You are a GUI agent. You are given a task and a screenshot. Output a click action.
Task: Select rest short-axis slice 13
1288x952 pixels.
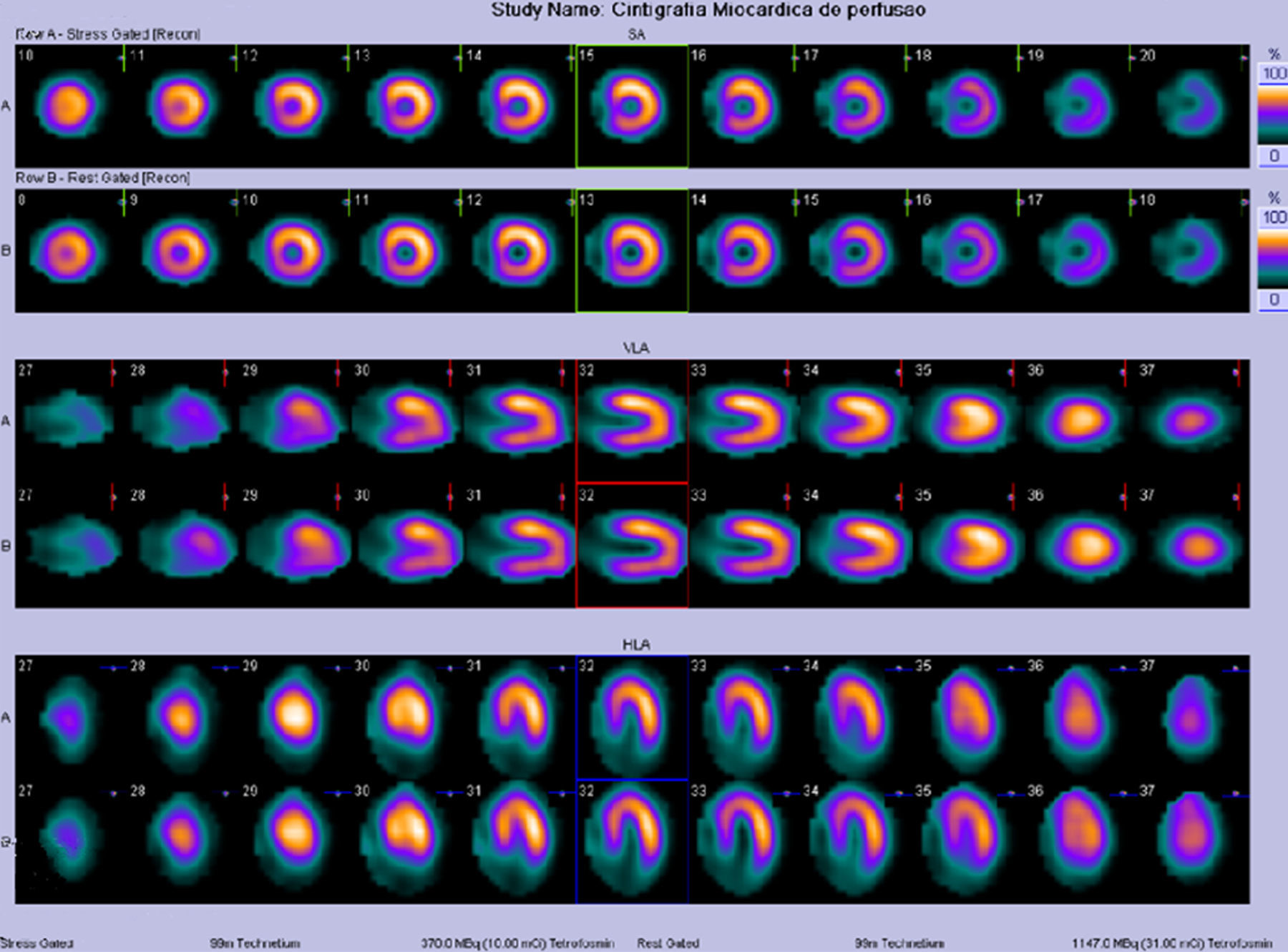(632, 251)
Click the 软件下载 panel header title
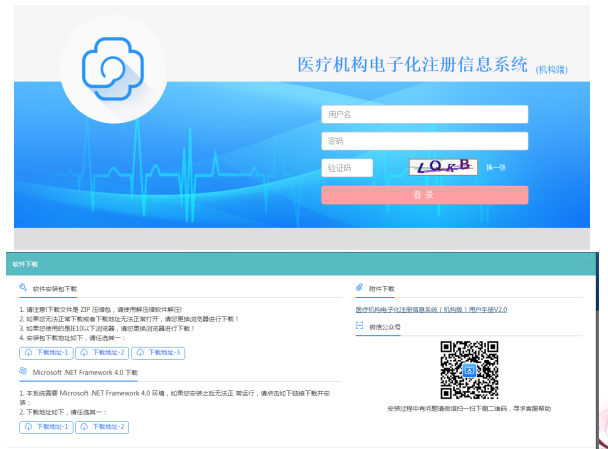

——

**What you should do**
Each entry above should be restated word for word, though no picture may appear in the copy.

**Task output**
You are a GUI agent. You are given a task and a screenshot. Output a click action.
Task: Select rest short-axis slice 13
1288x952 pixels.
(632, 251)
Click the 软件下载 panel header title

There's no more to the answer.